Collected data entries —
----------
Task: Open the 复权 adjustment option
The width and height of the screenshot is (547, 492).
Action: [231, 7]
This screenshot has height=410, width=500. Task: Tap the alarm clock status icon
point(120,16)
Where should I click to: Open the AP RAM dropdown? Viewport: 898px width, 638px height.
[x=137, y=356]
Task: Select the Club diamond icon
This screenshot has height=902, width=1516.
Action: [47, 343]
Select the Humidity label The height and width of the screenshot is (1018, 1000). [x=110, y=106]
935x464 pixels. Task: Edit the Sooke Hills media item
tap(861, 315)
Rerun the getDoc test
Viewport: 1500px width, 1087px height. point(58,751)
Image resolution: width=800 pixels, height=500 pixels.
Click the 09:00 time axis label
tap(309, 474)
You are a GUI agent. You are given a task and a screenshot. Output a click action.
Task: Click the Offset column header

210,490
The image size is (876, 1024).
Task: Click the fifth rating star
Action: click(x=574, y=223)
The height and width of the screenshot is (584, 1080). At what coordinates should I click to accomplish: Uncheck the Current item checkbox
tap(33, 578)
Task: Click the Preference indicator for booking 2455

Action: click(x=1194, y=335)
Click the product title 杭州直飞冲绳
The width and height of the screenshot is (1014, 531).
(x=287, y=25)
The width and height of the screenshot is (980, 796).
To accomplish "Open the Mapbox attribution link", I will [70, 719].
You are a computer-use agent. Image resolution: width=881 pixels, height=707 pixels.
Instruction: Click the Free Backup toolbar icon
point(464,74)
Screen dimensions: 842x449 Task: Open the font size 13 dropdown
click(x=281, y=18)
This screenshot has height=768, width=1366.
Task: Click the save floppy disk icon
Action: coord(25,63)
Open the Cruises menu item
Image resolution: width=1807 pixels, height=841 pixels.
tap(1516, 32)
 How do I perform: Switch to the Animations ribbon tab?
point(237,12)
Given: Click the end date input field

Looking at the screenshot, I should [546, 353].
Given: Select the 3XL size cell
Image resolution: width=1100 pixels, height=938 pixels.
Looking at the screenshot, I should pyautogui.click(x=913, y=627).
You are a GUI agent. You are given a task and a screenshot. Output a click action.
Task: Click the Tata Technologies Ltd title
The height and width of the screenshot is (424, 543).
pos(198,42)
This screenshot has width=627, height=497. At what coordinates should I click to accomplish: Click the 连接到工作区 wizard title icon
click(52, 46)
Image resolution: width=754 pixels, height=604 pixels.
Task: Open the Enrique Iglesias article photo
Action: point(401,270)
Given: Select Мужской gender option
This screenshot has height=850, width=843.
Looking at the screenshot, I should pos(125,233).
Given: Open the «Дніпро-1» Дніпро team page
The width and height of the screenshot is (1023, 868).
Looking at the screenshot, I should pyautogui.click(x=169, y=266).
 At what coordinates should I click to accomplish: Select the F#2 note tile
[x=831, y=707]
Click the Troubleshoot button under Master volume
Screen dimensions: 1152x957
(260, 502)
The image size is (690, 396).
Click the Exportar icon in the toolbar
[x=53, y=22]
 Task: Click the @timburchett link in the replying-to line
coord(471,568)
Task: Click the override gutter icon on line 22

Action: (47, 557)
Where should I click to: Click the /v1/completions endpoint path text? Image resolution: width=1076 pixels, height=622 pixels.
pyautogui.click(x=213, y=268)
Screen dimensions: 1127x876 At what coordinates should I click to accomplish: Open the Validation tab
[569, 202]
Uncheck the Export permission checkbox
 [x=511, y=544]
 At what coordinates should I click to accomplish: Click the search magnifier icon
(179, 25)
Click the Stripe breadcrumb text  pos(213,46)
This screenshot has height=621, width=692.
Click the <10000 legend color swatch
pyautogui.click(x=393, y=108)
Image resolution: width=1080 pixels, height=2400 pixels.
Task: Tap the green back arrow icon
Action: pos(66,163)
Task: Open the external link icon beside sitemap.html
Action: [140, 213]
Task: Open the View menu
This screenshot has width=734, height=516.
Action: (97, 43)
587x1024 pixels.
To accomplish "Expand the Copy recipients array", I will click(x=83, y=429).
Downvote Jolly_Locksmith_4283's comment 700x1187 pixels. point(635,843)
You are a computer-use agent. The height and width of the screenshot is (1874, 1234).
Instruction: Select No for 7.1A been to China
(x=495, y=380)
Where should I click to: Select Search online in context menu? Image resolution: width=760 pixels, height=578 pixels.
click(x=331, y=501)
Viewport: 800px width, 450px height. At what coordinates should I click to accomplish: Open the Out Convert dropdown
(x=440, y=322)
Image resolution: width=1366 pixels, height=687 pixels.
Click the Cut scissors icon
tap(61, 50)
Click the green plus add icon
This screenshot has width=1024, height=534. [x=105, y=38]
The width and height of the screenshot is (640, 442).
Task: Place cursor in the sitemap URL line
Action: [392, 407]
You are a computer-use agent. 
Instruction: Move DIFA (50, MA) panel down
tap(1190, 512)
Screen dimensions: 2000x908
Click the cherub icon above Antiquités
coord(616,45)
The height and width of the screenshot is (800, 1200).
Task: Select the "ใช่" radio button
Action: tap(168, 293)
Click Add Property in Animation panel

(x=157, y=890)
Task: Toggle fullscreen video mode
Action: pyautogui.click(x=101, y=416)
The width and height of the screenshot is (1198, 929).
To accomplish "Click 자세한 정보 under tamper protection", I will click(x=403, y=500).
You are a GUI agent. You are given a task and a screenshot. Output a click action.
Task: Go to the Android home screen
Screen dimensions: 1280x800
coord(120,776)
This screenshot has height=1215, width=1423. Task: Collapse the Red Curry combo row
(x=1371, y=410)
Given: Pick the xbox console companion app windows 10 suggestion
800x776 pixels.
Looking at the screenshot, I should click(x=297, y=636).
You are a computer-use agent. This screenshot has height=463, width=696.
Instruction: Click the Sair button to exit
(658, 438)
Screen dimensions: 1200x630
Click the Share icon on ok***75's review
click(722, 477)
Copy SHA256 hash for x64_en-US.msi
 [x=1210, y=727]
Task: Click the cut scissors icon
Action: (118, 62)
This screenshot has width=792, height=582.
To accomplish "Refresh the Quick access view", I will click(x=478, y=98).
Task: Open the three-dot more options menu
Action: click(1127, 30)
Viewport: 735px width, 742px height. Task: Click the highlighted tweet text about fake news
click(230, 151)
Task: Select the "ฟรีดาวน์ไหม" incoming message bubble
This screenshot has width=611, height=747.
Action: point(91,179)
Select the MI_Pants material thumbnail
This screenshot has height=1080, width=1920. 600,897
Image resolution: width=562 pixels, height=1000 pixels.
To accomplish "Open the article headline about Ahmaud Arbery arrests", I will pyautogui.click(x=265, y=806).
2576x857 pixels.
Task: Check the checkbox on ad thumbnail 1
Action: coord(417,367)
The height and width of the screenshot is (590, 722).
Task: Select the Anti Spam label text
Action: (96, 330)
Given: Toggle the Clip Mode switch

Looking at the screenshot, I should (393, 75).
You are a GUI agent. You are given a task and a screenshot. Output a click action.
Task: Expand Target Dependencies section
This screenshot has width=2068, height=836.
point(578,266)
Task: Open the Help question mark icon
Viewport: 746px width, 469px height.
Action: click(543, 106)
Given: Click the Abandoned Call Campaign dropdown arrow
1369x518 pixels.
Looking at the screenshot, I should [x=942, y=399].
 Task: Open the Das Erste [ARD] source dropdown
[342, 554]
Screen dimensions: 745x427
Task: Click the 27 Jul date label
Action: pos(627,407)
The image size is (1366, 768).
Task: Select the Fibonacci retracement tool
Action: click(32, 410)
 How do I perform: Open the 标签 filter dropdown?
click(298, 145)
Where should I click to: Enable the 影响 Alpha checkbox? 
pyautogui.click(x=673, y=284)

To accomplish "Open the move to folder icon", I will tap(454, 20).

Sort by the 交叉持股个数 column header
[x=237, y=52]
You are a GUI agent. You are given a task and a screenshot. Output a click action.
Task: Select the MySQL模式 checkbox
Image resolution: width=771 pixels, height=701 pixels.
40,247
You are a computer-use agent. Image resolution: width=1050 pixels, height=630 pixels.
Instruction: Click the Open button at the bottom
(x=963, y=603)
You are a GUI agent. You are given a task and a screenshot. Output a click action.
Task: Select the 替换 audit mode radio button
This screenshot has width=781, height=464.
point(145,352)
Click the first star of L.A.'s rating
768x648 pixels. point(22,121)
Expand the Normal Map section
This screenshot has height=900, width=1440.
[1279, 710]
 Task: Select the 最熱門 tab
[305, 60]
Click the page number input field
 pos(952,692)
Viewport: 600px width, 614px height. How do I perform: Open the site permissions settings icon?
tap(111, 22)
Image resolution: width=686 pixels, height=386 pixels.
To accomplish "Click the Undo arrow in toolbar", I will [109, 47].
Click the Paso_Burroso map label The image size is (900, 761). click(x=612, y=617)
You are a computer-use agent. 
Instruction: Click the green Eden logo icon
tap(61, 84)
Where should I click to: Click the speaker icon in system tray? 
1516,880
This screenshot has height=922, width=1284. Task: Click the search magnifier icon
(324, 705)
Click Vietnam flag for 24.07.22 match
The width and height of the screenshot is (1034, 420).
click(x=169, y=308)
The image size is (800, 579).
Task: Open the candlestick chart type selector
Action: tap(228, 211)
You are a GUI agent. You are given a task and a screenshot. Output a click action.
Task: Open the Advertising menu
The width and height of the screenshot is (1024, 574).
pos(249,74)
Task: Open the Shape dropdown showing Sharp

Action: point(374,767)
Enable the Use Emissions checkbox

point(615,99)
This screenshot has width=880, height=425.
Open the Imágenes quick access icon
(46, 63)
----------
What to produce —
Above are some records; copy exactly the lines from the one with "incoming message bubble" through the one with "Image resolution: width=562", both included, and no others.

Expected answer —
Task: Select the "ฟรีดาวน์ไหม" incoming message bubble
This screenshot has width=611, height=747.
Action: point(91,179)
Select the MI_Pants material thumbnail
This screenshot has height=1080, width=1920. 600,897
Image resolution: width=562 pixels, height=1000 pixels.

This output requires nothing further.